We’ve lived so long under the spell of hierarchy—from god-kings to feudal lords to party bosses—that only recently have we awakened to see not only that “regular” citizens have the capacity for self-governance, but that without their engagement our huge global crises cannot be addressed. The changes needed for human society simply to survive, let alone thrive, are so profound that the only way we will move toward them is if we ourselves, regular citizens, feel meaningful ownership of solutions through direct engagement. Our problems are too big, interrelated, and pervasive to yield to directives from on high.
—Frances Moore Lappé, excerpt from Time for Progressives to Grow Up

Wednesday, October 25, 2017

Confusion abounds among progressive thinkers

by Ron Horn

I was perusing interesting articles this morning, as I usually do, when I began reading an article by John Feffer posted in Mint Press News and re-posted in The Greanville Post, both websites of which I support as sources of very perceptive articles on current issues. However, I was seriously dismayed and discouraged by reading Feffer's article. Thus I have refused to give its title and posting it, as I usually do, as an article because I don't want to give it any prominence. 

Feffer's thinking in this article illustrates a number of shortcomings of educated people today in the US and probably in the rest of Western capitalist countries as well. Such thinking is the product of a capitalist oriented education that serves to exclude any social-economic class analysis about social and political issues. I view the way subjects are taught such as history, sociology, so-called political science, and even psychology as a necessary form of indoctrination under capitalist rule. This exclusion of any significant class analysis, of course, is another type of censorship so necessary to hide the ongoing criminal sins (exploitation, gross inequality, devastating wars, assaults on the environment, etc) perpetrated by capitalist ruling classes over the last few centuries.  I see many signs of this thinking in Feffer's article. Let me explain. 

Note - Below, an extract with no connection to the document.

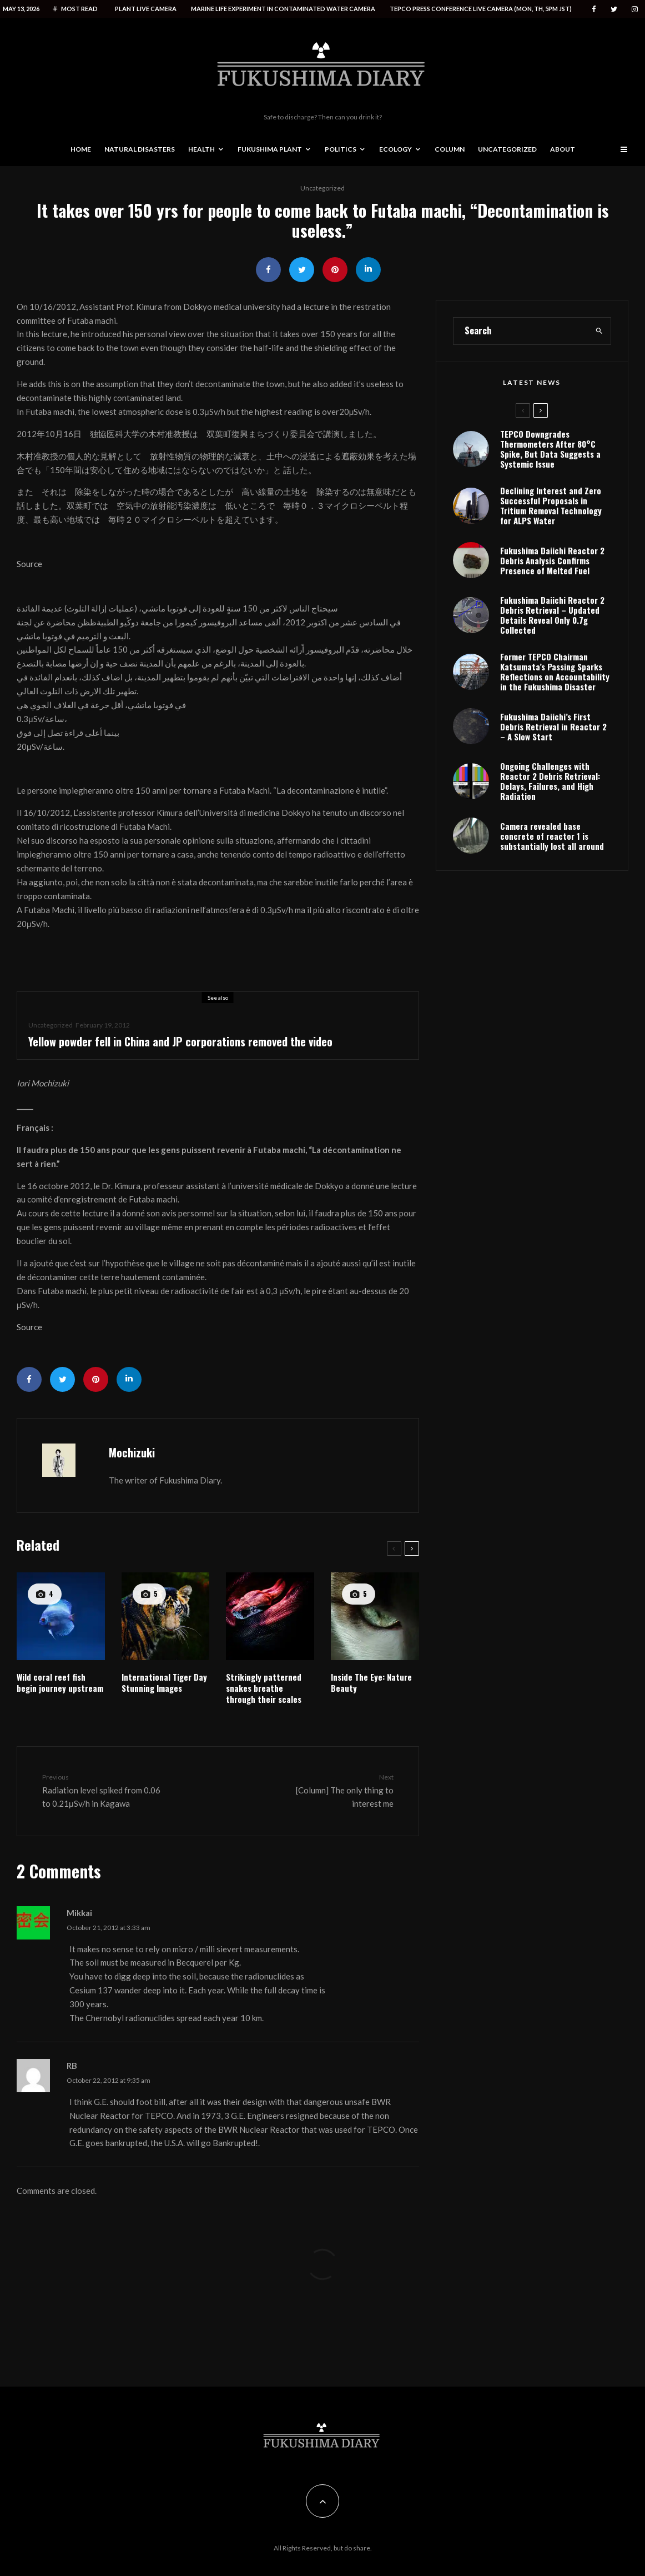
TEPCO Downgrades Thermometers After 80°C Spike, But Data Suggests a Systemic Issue (550, 496)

The first sign of this false thinking was revealed in his conflating the issues of ethnocentrism of Kurdish independence along with the movements for independence in Catalonia and Scotland. They are vastly different. A Kurdish state, and other such states, would promote a rule by ethnic groups to the disadvantage of other ethnicities. This is a favorite technique used by all empires: it's called divide and conquer. It has been famously applied by the British Empire to divide up India after granting them independence into Hindu and Muslim states, India and Pakistan. This form of state is represented by Israel to the exclusion of Arab Palestinians as second class citizens at best. The US and its "coalition partners" used this in Iraq to divide the country into Shia versus Sunnis versus Kurds. You may not remember how this was started; but soon after Iraq was conquered, mysterious bombings of Shia and Sunni mosques and death squads started happening. Reports soon started leaking out that British agents were caught by Iraqi authorities dressing up in Arab costumes and carrying explosives.

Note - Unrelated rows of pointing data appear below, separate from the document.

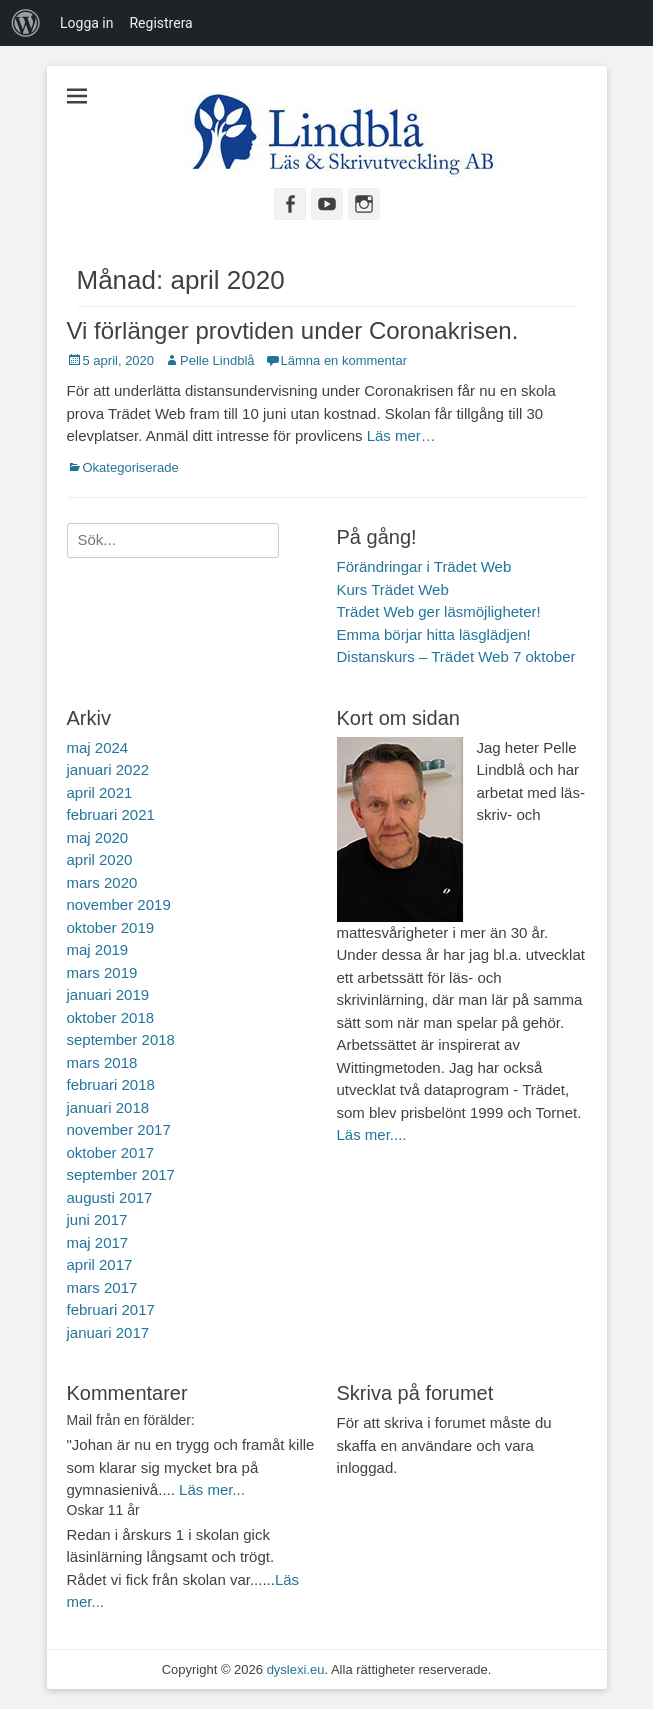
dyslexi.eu (296, 1669)
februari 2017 (111, 1309)
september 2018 (121, 1039)
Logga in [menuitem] (86, 23)
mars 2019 (102, 972)
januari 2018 (108, 1107)
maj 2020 (98, 837)
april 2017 (100, 1264)
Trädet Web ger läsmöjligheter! (439, 611)
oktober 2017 (111, 1152)
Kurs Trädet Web (393, 589)
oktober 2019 (111, 927)
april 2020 (100, 859)
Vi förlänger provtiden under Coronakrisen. (293, 330)
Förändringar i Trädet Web (424, 566)
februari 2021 (111, 814)
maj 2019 (98, 949)
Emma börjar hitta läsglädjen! (434, 634)
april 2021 (100, 792)
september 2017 (121, 1174)
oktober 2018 (111, 1017)
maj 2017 (98, 1242)
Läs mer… (401, 435)
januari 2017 (108, 1332)
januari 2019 (108, 994)
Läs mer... (212, 1489)
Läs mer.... (372, 1134)
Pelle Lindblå (217, 360)
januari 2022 (108, 769)
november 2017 (119, 1129)
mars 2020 (102, 882)
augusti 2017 (110, 1197)
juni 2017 (97, 1219)
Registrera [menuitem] (160, 23)
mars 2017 (102, 1287)
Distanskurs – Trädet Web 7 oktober (456, 656)
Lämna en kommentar (344, 360)
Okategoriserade (131, 467)
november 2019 (119, 904)
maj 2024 (98, 747)
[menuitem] (26, 23)
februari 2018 (111, 1084)
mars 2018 (102, 1062)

Another source of Feffer's thinking is about the origins of states. It's true when he says that "Contrary to various founding myths, the nation didn’t exist from time immemorial. It had to be conjured into existence — and for a reason." And he follows with what he erroneously thinks was a reason. "The nineteenth century witnessed the first great modern shattering as people weaponized the new concept of “nation” and companion notions of ethnic solidarity and popular sovereignty in their struggles against empires." Yes, "people" decided to fight against empires so they created states to do this! Balderdash! It was capitalist classes that formed states after they overthrew feudal empires consisting of monarchs and aristocrats.

Then he illustrates more confusion about the significance of the Cold War and its end with the "shattering" of "ideological structures" and the rise of more so-called "independent states". He continues on with a description of recent events which are not explained by his "shattering" thesis. He only refers very tangentially and vaguely to classes in references to the right, middle, and left when he writes:
Given the polarizing impact of economic and technological globalization, it’s no surprise that the politics of the middle has either disappeared or, because of a weak left, drifted further to the right. Donald Trump is the supreme expression of this stunning loss of faith in centrist politicians as well as such pillars of the institutional center as the mainstream media. 
In an effort to appear to be profound, his analysis explains nothing. It only adds to the confused thinking that so many Americans are infected with about so many issues.